▶ **To do**:
Every line below that has the string "computer" adds one to the count. Give that count by itself.

Stored data
Content starts

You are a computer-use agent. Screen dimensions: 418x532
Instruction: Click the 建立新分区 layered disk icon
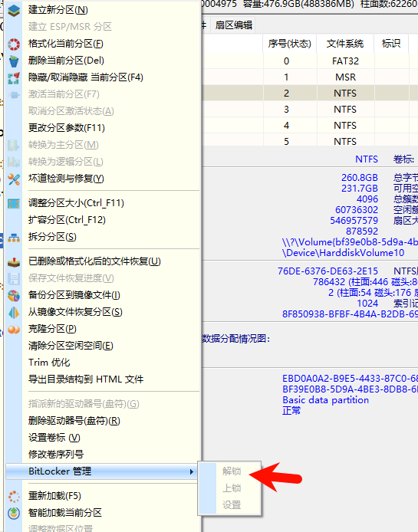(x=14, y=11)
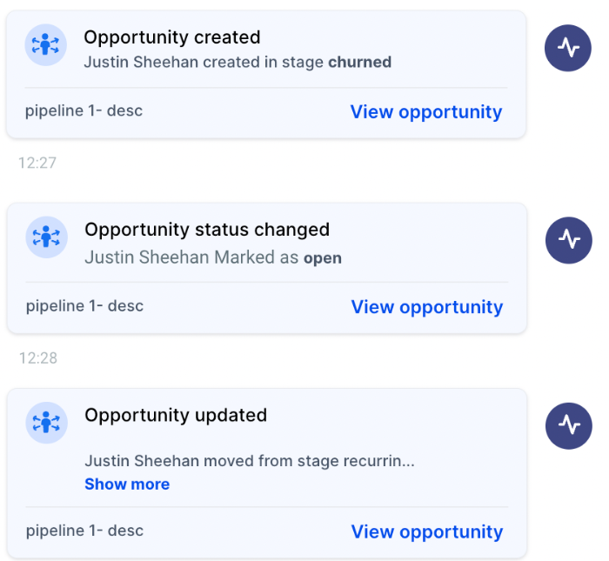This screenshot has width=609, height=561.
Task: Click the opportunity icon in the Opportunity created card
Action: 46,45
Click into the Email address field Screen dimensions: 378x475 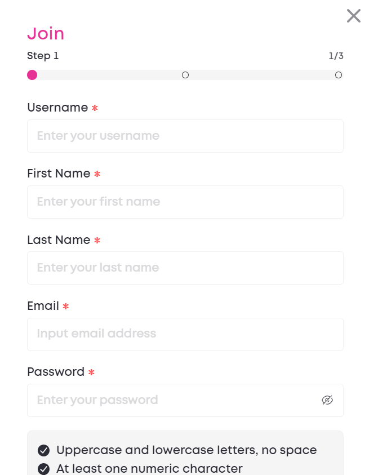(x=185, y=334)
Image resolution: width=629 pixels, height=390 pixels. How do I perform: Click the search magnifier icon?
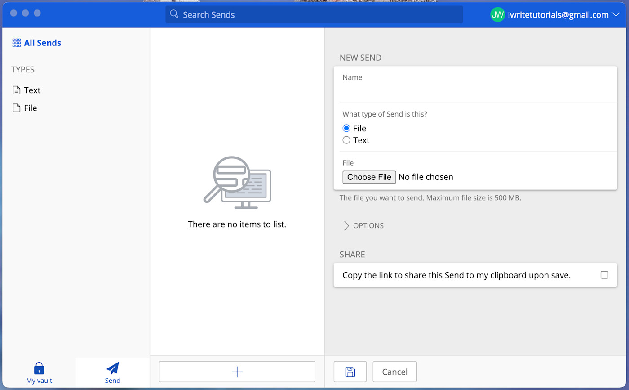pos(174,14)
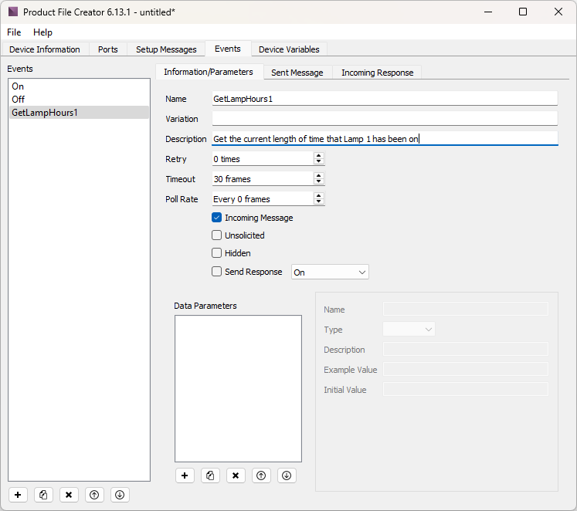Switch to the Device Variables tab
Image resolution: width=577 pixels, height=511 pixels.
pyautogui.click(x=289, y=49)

Content ends
Content starts

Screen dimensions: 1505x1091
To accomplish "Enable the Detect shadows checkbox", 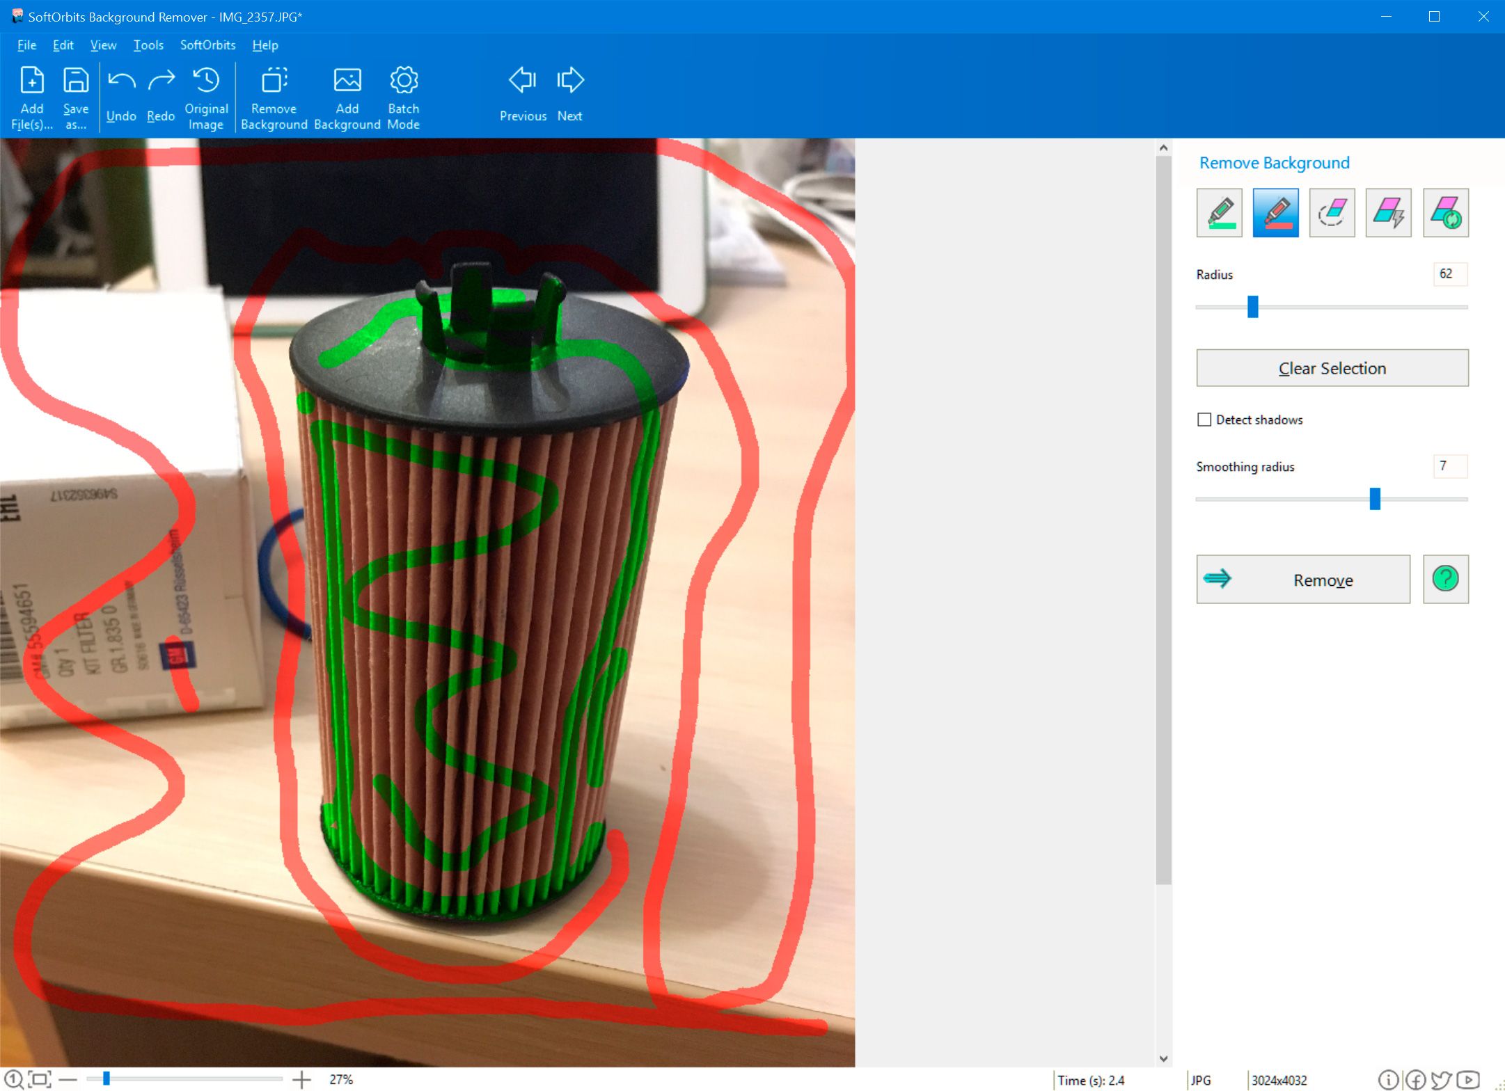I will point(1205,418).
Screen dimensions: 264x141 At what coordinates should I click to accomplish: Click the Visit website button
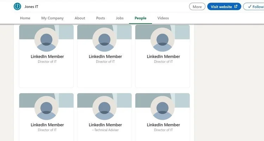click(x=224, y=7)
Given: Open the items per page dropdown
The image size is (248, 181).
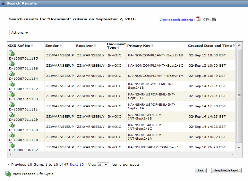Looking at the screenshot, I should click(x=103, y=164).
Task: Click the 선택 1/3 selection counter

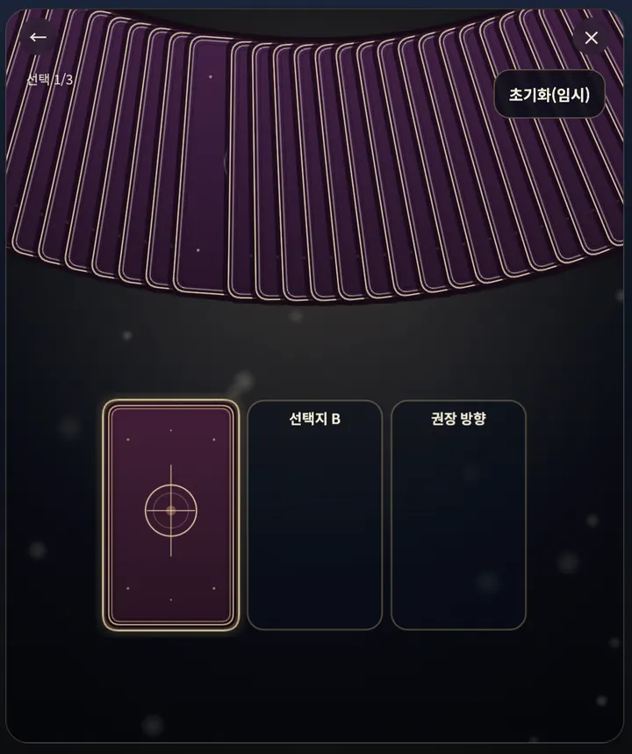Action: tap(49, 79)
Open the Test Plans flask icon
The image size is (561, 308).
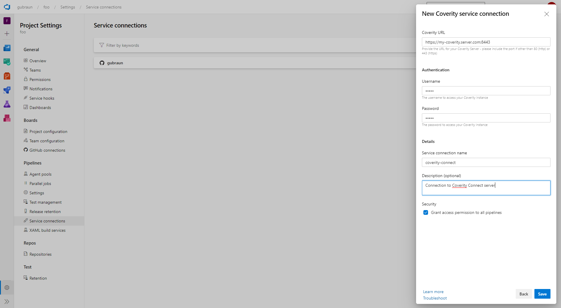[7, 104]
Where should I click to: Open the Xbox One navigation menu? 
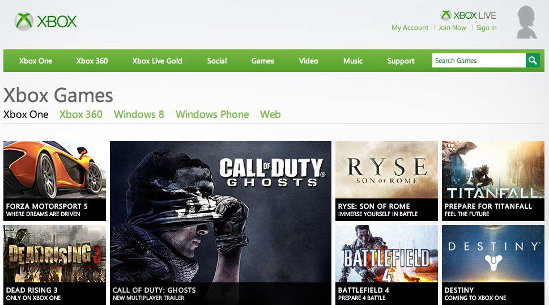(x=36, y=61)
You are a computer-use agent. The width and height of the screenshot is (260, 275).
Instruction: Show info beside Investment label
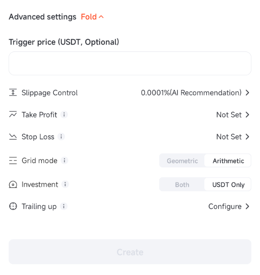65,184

Content ends

▶ **Result of the task**:
2